Outline of the study
This evidence note examines the complex relationship between substance use and homelessness, analysing both its causes and consequences amongst people experiencing homelessness. The research synthesises evidence from systematic reviews and large-scale analyses to understand what interventions work most effectively for people who are homeless and use substances, including harm reduction, housing-led interventions, peer support, and case management and how these interventions can be effectively implemented.
The review also examines prevalence rates of substance misuse across types of homelessness and identifies trends over time.
Findings in brief:
- Substance use is both a cause and consequence of homelessness. Substance use often intensifies as a direct result of sleeping rough
- The highest prevalence of substance misuse is amongst people who are street homelessness: 47% of people sleeping rough in London had alcohol or drug support needs, compared to only 7% drug and 5% alcohol support needs among all households accessing homelessness services
- Length of rough sleeping increases substance use: more than one-third of people with histories of intermittent and/or long-term street homelessness had substance misuse support needs, compared to 14 - 15% of people new to the streets
- Substance use can contribute to other health problems, such as Hepatitis C and HIV. Since 20214/15, rates of injected-related health issues have risen more rapidly amongst women than men experiencing homelessness
- Factors such as negative past experiences of services, healthcare costs and discriminatory practices can delay access to treatment. A St Mungo’s study estimates that approximately 12,000 people experiencing street homelessness in England did not receive drug or alcohol treatment in 2018/19. A recent study in Wales indicated typical waits of 12 - 26 weeks for methadone treatment
- Deaths from drug overdose deaths are dramatically higher in the homeless population: in 2019, this accounted for 37% of deaths, compared to only 0.8% of deaths in the general population
- Harm reduction approaches reduce drug-related risk behaviour and delivery of multiple harm-reduction approaches can be more effective than single intervention approaches. Managed Alcohol Programmes achieved a 93% reduction in contacts with emergency services and in one study Opioid Substitution Therapy (OST) is linked to 72% of patients reducing street heroin use
- The public estimates that 50% of people experiencing homelessness have substance misuse problems significantly overestimates actuals - though is close to recent figures for rough sleepers in London
- Housing interventions are potentially helpful for stabilisation, but have less strong impacts on health and other outcomes
- Peer support can reduce overall substance misuse-related harm, and the number of days using drugs and alcohol
- Offering treatment in a facilitative environment, with respectful and non-judgemental staff, is key to successful implementation.
Recommendations in brief:
- Implement and evaluate harm reduction approaches with a proven track record, particularly Supervised Consumption Facilities (SCFs)

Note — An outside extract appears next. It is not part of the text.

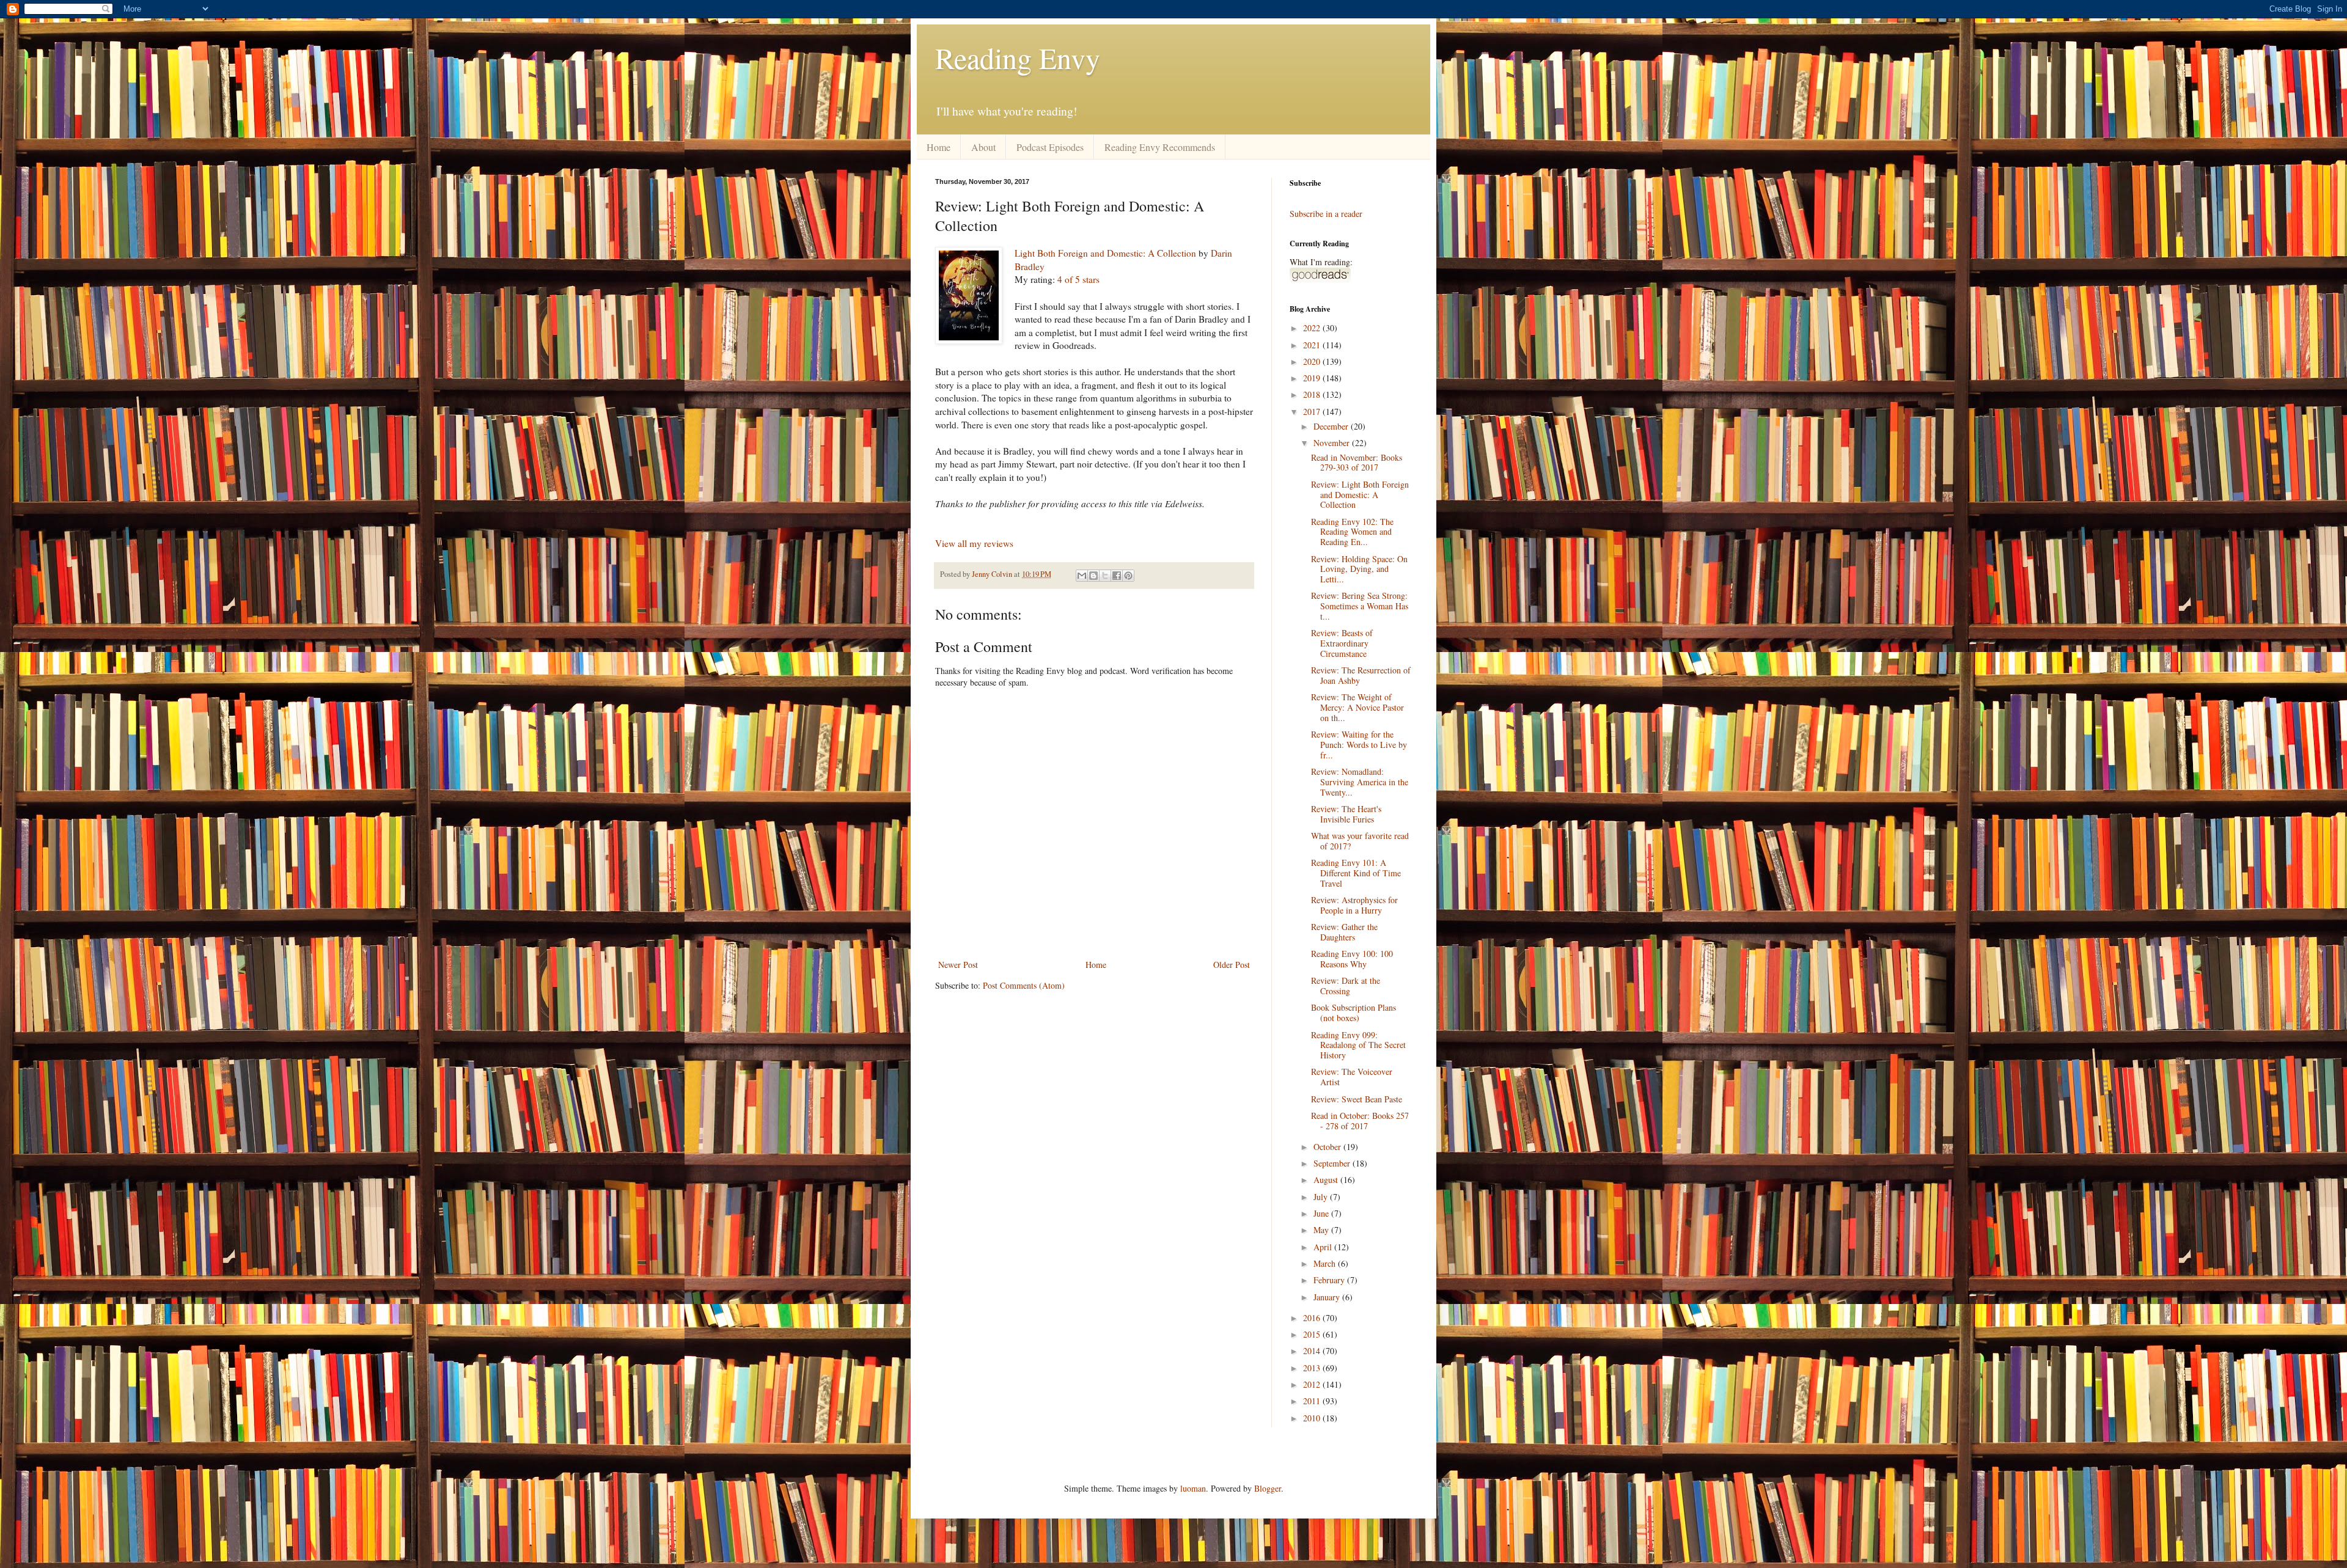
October (1328, 1146)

- Rigorously test other harm reduction approaches, including as heroin substitution therapy for people with longer histories of opioid use and Managed Alcohol Programmes
- Seek to reduce waiting times for methadone and other treatment
- Offer stable housing which does not require abstinence as a precondition for access
- Expand peer support interventions with proven success in reducing substance use harm, relapse rates, and money spent on substances
- Test and evaluate therapeutic communities for motivated individuals and abstinence-based residential programmes, such as Oxford House model, which has indicated high net benefit per person
- Building on lessons from COVID-19, seek to maintain and evaluate the model of self-contained accommodation and multi-agency support model that helped many people with long histories of homelessness and substance use histories to transition to settled lifestyles
- Ensure treatment is provided in facilitative, non-judgmental environments with compassionate staff, adequate time and resources, and offering person-centred approaches.